Park Hotels and Resorts, a Virginia-based real estate investment firm, said Monday that it had stopped paying back a $725 million loan on its main San Francisco properties and is likely to give two of the largest hotels in the city back to its lender.
The decision to offload the city’s largest hotel—the 1,921-room Hilton San Francisco Union Square—as well as its fourth-largest hotel—the nearby 1,024-room Parc 55 San Francisco—represents a major disinvestment and negative sign for what was once one of the strongest hospitality markets in the country. Taken together, the two properties make up around 9% of the city’s total stock of hotel rooms.
Park Hotels announced that it had stopped making payments on the loan, which has a November 2023 maturity date. In an earnings call earlier this month, Park Hotels CEO Thomas J. Baltimore Jr. said that the company expected to have the situation resolved by summer.
Alan Reay, president of hotel consulting firm Atlas Hospitality Group, said some hotels are facing headwinds similar to San Francisco's office market, which is seeing record-high vacancies.
“You tend to see issues, particularly in large, full-service hotels that have been focused on the business and commercial side of the business, like those focused on meetings and conventions,” Reay said.
He contrasted the situation with smaller leisure hotels in areas like Napa, Sonoma and Monterey counties that have reaped record revenues.
Reay said he’s concerned that the Park Hotels decision could be among the first in a line of dominos to fall in San Francisco’s hotel market.
He pointed to other signs of trouble, such as the distressed sale of the Huntington Hotel in Nob Hill and financial troubles at the nearby Stanford Court Hotel, which is having trouble paying back its loan.
In 2016, Hilton San Francisco Union Square and Parc 55 San Francisco were appraised at $1.6 billion, according to CMBS loan documents. Reay said the rubber could meet the road when a lender takes control of the properties and sells them off at a substantial discount.
“If you have a 50% reduction in value since 2016, if you start to take that across the board on other hotel assets, that’s going to be a major problem,” Reay said, noting that the properties most at risk are larger hotels that cater to business travelers.
In 2019, Hilton Union Square and Parc 55 earned $175.4 million and $95 million in room revenue, respectively. By 2022, those figures had fallen to less than $30 million for each, according to data provided by Reay.
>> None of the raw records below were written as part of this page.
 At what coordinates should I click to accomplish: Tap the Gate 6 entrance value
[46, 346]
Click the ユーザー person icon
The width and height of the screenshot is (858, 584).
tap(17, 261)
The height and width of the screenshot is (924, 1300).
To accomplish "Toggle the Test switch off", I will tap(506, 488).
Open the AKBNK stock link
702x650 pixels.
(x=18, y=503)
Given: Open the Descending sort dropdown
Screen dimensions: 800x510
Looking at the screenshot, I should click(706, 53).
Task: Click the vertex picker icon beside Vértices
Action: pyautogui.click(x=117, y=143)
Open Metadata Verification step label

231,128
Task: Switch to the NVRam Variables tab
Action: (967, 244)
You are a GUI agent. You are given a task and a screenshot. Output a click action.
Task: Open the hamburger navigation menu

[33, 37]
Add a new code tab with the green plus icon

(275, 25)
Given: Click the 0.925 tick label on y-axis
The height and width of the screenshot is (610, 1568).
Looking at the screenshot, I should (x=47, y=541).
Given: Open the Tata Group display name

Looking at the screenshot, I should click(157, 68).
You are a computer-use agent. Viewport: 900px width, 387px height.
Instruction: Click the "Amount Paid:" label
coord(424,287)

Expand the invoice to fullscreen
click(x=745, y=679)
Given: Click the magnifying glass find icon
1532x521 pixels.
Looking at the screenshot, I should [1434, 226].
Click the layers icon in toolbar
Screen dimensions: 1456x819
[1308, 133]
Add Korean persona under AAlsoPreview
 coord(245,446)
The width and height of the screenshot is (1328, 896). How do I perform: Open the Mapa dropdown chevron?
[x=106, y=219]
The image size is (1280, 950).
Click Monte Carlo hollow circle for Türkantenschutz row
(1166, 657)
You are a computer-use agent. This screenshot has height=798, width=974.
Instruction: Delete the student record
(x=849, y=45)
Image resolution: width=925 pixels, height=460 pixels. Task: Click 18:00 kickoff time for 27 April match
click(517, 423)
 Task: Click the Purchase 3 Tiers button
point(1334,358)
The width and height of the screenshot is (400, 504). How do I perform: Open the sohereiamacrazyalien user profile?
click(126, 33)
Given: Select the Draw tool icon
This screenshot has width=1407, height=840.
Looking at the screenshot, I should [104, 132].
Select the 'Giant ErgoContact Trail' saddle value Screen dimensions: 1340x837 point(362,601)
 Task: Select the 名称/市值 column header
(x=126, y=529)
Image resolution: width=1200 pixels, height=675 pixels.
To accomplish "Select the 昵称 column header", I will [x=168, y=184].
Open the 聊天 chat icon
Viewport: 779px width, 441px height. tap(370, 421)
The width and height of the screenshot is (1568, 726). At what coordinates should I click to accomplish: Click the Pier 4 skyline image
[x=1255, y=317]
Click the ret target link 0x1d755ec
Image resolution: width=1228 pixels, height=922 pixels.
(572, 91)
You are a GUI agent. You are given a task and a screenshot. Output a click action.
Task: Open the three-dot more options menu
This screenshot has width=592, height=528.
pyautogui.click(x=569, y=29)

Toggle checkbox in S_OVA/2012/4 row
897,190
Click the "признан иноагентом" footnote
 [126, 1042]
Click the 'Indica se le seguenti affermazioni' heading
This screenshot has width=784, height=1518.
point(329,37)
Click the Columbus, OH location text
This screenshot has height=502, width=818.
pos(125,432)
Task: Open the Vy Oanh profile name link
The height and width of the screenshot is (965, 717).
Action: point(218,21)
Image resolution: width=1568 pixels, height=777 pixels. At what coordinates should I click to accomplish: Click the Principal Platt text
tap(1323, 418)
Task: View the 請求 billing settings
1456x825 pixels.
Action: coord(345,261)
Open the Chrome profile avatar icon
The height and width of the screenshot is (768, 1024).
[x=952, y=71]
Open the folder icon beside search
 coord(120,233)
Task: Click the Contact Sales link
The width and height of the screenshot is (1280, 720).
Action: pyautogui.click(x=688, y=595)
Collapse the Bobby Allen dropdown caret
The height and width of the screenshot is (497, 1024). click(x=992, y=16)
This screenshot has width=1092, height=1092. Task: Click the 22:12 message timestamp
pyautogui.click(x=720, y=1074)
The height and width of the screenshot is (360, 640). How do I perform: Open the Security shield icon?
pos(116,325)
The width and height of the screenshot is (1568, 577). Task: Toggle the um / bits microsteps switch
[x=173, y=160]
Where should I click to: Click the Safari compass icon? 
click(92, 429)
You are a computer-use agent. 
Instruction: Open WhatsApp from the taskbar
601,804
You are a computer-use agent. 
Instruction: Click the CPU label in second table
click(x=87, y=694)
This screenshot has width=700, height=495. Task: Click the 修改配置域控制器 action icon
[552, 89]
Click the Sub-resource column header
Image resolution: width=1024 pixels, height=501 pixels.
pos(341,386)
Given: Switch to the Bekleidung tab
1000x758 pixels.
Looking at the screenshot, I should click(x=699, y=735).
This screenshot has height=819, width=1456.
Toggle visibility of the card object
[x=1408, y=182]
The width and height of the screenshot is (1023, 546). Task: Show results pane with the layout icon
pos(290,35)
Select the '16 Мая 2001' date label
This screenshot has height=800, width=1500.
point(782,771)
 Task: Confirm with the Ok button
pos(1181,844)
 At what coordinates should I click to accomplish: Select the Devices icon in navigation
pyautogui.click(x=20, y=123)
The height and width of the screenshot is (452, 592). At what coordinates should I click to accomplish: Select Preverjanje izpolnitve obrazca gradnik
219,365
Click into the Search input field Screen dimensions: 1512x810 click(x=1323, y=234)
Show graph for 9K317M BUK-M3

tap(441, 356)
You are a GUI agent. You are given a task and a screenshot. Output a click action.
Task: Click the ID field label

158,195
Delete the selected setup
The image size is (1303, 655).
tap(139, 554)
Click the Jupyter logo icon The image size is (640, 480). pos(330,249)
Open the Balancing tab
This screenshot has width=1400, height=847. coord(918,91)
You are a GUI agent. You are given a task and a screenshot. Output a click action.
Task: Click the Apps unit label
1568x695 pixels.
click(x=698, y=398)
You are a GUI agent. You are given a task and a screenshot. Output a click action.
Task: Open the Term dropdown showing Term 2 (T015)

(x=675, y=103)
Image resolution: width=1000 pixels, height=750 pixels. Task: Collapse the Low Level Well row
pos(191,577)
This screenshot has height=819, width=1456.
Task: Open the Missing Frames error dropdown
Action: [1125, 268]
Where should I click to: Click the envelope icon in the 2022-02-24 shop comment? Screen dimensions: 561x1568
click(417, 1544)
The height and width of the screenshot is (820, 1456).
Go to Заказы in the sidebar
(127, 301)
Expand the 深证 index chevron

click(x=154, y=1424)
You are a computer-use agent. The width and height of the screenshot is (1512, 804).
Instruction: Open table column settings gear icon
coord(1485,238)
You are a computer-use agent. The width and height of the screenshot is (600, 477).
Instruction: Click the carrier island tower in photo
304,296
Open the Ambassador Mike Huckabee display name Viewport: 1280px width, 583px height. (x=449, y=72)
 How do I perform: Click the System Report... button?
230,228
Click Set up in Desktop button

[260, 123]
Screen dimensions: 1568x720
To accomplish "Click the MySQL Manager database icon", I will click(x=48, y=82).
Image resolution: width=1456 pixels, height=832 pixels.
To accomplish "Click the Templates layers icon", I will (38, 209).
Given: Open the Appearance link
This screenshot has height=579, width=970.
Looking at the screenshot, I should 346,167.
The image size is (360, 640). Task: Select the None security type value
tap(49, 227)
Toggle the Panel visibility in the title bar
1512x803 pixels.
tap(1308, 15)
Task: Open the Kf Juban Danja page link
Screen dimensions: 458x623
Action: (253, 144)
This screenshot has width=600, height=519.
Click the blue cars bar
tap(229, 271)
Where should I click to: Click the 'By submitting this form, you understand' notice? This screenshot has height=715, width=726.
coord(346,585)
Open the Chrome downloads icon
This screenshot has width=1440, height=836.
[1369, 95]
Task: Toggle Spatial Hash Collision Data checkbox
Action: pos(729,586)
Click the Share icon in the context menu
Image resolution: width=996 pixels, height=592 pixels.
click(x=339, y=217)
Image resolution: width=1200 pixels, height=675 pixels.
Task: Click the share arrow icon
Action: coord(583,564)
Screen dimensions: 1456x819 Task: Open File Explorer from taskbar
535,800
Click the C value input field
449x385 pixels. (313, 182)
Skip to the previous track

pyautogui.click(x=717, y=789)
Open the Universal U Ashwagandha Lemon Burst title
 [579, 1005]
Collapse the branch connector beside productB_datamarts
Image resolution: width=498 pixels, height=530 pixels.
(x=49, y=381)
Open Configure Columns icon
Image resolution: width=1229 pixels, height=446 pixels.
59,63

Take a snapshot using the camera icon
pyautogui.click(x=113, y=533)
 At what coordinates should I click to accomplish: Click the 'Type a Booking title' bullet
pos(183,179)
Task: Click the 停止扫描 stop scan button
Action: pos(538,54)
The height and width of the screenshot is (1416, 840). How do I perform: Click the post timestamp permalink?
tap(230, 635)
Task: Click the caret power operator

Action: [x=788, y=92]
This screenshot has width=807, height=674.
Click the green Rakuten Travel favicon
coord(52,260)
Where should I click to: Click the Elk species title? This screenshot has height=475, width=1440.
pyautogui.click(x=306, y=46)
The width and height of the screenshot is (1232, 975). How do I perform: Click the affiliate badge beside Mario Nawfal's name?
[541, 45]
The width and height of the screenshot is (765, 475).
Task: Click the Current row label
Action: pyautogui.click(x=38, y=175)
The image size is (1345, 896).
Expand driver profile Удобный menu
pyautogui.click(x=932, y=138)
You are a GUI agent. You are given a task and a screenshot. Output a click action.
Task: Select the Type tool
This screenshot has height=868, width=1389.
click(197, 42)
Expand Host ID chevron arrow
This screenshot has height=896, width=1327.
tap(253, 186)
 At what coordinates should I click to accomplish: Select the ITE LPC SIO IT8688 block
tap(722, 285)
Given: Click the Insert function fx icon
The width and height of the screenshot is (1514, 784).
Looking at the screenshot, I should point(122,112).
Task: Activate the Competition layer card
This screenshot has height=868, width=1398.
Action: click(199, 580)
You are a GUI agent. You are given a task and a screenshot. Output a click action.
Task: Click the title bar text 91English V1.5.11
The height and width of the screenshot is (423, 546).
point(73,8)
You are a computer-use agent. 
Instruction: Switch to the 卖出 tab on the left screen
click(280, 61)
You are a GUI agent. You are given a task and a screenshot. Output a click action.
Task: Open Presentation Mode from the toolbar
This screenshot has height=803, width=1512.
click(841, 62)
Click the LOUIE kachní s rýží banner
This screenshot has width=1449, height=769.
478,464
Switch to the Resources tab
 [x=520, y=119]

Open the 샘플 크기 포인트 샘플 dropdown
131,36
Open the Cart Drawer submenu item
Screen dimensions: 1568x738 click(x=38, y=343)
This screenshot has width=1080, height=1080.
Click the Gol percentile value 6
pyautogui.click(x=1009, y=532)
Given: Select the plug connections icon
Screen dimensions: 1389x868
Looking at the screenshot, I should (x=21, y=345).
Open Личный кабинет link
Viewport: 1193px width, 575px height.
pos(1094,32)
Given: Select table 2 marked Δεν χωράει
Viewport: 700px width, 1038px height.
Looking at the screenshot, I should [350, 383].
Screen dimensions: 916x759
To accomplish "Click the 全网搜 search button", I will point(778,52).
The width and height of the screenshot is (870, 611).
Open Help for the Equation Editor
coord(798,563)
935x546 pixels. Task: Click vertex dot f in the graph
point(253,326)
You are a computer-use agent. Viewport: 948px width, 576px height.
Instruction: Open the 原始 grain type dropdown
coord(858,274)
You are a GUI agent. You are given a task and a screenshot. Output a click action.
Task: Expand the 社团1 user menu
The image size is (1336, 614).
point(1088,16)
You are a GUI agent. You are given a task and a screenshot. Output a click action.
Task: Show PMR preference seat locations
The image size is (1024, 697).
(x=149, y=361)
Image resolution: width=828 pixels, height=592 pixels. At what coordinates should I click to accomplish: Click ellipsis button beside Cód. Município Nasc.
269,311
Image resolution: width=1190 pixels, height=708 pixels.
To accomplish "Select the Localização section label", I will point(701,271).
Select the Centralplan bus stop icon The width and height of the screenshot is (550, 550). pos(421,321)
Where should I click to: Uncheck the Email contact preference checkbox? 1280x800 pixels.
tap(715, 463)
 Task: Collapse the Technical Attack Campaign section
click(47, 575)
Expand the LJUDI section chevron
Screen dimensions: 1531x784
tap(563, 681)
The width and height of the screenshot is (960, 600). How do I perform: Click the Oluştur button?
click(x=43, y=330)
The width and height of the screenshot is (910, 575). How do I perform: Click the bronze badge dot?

Park Hotels has offloaded properties in San Francisco through the pandemic, selling off the 360-room Le Méridien in the Financial District for $221.5 million and the 171-room Hotel Adagio near Union Square for $82 million in 2021.
In a statement, Park Hotels said it plans to get the properties off its books in an effort to “materially reduce our current exposure” to the San Francisco market. Park Hotels also owns the 344-room JW Marriott Union Square and the 316-room Hyatt Centric Fisherman’s Wharf.
“This past week, we made the very difficult, but necessary decision to stop debt service payments on our San Francisco CMBS loan,” Baltimore said in a statement. “Now, more than ever, we believe San Francisco’s path to recovery remains clouded and elongated by major challenges—both old and new.”
Among other reasons, Baltimore cited record high office vacancies, concerns over street conditions and a weak forecast for convention booking through 2027. The company estimates average annual convention room nights between 2023 and 2027 to come in at 530,000, a steep drop from the 875,000 annual room nights over the two decades prior to the pandemic.
Alex Bastian, President and CEO of the Hotel Council of San Francisco said that the Hilton Union Square and Parc 55 "are open for business and will stay open for business."
"It is not uncommon for hotel ownership to change. While the timing of this may appear less than ideal, we fully expect new ownership to come forth,” Bastian said.
Park Hotels projected that the removal of the San Francisco hotels from its portfolio will improve its balance sheet and financial performance metrics. In its investor presentation, the company said that returning the properties would lead to a forgiveness of debt income and a potential dividend payout of $150 to $175 million.
“To have a publicly traded company giving back the two of the largest hotels in the city, it's pretty scary for other hotel owners in San Francisco,” Reay said. “I hate to sound doom-and-gloom, but I think it’s going to get worse before it gets better.”